**Schriftliche Aufgabe 1:** Wie deuteten die Betroffenen Geldstrafen laut dem Textabschnitt über materielle Sanktionen?

**Textabschnitt:**
---

Materielle Sanktionen

Gleichzeitig mit den genannten Erkenntnissen stellen die Verhaltensforscher den gesamten klassischen Behaviorismus in Frage, der auf der Annahme beruht, ein bestimmtes Verhalten sei durch Belohnungen einerseits oder Sanktionen als negativen Anreiz andererseits quasi auf Knopfdruck abrufbar. In diesem Zusammenhang wurde die Wirkungslosigkeit von Geldstrafen untersucht: Die Betroffenen interpretierten sie eher als eine Art Ablasshandel, um sich von Verfehlungen freizukaufen, ohne das sanktionierte Verhalten langfristig abzustellen. Wie schon bei den Leistungsanreizen gilt: Lösen Sie sich von verkürztem materiellem Reflexdenken - auch die Androhung von Kürzungen der Bezüge bei Verfehlung bestimmter Ziele kann sich als völlig wirkungslos erweisen.

---

**Angezeigte Informationen:**
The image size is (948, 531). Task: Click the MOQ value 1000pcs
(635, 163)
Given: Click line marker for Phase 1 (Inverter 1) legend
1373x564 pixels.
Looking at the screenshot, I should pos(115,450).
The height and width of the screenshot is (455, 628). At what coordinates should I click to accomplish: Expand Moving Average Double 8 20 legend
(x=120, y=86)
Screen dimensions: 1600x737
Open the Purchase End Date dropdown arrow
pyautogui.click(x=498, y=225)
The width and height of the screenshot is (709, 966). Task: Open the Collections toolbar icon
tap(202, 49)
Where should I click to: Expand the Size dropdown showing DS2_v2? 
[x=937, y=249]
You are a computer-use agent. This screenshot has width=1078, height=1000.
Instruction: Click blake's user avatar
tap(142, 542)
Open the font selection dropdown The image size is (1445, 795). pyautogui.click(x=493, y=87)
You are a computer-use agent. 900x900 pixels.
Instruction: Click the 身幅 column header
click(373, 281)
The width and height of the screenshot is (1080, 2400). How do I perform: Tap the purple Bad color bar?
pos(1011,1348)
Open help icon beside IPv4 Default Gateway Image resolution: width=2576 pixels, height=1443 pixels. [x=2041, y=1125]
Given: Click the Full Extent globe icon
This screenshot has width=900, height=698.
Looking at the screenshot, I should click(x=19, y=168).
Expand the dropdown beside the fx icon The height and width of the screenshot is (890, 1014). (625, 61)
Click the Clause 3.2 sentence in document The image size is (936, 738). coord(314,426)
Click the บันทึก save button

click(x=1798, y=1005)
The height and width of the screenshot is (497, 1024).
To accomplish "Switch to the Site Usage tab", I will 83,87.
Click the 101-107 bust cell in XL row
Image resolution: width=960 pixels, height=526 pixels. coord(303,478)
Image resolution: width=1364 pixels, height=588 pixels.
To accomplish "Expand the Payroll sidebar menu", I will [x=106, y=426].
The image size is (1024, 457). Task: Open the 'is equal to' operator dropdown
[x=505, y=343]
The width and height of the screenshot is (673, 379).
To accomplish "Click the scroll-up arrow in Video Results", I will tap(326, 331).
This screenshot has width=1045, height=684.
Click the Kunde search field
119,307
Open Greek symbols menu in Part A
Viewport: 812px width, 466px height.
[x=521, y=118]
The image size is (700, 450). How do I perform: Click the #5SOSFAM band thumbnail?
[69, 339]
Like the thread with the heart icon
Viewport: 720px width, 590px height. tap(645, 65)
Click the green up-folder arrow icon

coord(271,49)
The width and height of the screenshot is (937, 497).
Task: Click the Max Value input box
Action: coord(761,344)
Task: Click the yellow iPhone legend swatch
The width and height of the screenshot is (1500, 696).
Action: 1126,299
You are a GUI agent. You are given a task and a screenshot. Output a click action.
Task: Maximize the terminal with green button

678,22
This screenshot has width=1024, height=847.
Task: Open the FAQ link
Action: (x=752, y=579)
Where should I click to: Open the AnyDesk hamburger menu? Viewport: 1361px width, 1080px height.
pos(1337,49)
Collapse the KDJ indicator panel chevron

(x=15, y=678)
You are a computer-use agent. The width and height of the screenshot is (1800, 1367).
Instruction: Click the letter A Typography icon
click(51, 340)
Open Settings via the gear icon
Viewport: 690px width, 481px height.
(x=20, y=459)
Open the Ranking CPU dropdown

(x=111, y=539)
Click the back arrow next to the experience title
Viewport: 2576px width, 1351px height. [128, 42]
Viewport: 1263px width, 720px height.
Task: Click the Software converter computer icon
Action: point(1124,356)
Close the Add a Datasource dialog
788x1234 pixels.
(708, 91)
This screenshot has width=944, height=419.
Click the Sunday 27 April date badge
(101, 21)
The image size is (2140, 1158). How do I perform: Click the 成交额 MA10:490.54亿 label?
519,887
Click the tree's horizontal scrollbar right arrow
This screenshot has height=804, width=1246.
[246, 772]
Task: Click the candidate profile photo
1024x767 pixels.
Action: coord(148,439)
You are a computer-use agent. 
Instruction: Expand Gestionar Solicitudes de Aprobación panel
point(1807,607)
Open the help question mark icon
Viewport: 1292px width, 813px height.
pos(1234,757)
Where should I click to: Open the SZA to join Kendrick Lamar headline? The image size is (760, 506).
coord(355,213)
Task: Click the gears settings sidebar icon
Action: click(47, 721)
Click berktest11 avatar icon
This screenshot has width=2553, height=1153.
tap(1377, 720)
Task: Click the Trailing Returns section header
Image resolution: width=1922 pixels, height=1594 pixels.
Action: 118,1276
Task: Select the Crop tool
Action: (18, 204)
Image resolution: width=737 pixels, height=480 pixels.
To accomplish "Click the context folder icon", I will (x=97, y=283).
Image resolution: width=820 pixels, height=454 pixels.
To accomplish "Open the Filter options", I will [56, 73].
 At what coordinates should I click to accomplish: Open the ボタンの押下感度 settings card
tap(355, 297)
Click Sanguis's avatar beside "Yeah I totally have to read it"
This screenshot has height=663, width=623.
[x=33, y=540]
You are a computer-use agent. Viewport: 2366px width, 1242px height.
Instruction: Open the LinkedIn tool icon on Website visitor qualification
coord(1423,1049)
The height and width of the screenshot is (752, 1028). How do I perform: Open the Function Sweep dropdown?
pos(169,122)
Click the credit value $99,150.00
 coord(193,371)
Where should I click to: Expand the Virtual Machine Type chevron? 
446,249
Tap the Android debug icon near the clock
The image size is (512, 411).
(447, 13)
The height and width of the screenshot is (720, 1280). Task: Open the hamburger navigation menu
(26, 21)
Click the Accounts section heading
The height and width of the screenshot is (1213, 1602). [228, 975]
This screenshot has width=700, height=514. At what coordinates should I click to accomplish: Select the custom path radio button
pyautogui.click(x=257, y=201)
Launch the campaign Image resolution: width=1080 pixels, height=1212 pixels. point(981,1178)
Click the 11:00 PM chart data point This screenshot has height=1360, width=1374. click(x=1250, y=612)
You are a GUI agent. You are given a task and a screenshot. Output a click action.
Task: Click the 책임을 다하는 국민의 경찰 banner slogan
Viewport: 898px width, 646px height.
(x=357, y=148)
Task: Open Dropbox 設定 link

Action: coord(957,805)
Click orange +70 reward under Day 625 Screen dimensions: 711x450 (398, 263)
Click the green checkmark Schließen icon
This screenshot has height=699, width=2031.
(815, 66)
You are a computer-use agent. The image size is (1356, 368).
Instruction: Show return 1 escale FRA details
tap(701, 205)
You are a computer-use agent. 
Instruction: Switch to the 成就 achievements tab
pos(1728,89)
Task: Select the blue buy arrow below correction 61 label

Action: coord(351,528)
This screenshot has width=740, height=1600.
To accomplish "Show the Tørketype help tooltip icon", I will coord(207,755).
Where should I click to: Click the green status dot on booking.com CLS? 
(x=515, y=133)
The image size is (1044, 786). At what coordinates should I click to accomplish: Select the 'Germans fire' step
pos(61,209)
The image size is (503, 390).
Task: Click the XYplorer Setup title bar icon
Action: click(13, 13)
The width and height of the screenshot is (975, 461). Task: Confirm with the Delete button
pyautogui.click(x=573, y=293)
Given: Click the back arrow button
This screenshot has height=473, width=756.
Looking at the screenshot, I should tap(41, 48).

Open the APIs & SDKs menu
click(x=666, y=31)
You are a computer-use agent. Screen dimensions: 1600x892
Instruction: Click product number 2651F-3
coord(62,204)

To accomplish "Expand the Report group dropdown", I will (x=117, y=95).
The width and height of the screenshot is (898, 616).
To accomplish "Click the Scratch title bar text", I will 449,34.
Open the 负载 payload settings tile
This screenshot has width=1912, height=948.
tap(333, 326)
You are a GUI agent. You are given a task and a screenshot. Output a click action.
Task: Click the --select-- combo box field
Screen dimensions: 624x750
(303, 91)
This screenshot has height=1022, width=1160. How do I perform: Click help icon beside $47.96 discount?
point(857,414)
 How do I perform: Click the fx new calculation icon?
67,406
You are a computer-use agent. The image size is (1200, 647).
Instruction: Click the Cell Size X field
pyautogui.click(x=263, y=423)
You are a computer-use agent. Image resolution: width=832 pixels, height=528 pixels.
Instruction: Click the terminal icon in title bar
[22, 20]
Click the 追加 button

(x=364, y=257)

---

**Schriftliche Aufgabe 2:** Übertrage aus den Datensätzen die Zeilen von der Zeile mit "Open Settings via the gear icon" bis einschließlich der Zeile mit "point(1807,607)" in eine Markdown-Tabelle mit den Spalten „Nr“ und „Zeile“. Leerzeilen fallen weg.

**Antwort zur Aufgabe 1:** Eher als eine Art Ablasshandel, um sich von Verfehlungen freizukaufen.

**Antwort zur Aufgabe 2:**
| Nr | Zeile |
|---|---|
| 1 | Open Settings via the gear icon |
| 2 | Viewport: 690px width, 481px height. |
| 3 | (x=20, y=459) |
| 4 | Open the Ranking CPU dropdown |
| 5 | (x=111, y=539) |
| 6 | Click the back arrow next to the experience title |
| 7 | Viewport: 2576px width, 1351px height. [128, 42] |
| 8 | Viewport: 1263px width, 720px height. |
| 9 | Task: Click the Software converter computer icon |
| 10 | Action: point(1124,356) |
| 11 | Close the Add a Datasource dialog |
| 12 | 788x1234 pixels. |
| 13 | (708, 91) |
| 14 | This screenshot has width=944, height=419. |
| 15 | Click the Sunday 27 April date badge |
| 16 | (101, 21) |
| 17 | The image size is (2140, 1158). How do I perform: Click the 成交额 MA10:490.54亿 label? |
| 18 | 519,887 |
| 19 | Click the tree's horizontal scrollbar right arrow |
| 20 | This screenshot has height=804, width=1246. |
| 21 | [246, 772] |
| 22 | Task: Click the candidate profile photo |
| 23 | 1024x767 pixels. |
| 24 | Action: coord(148,439) |
| 25 | You are a computer-use agent.  |
| 26 | Instruction: Expand Gestionar Solicitudes de Aprobación panel |
| 27 | point(1807,607) |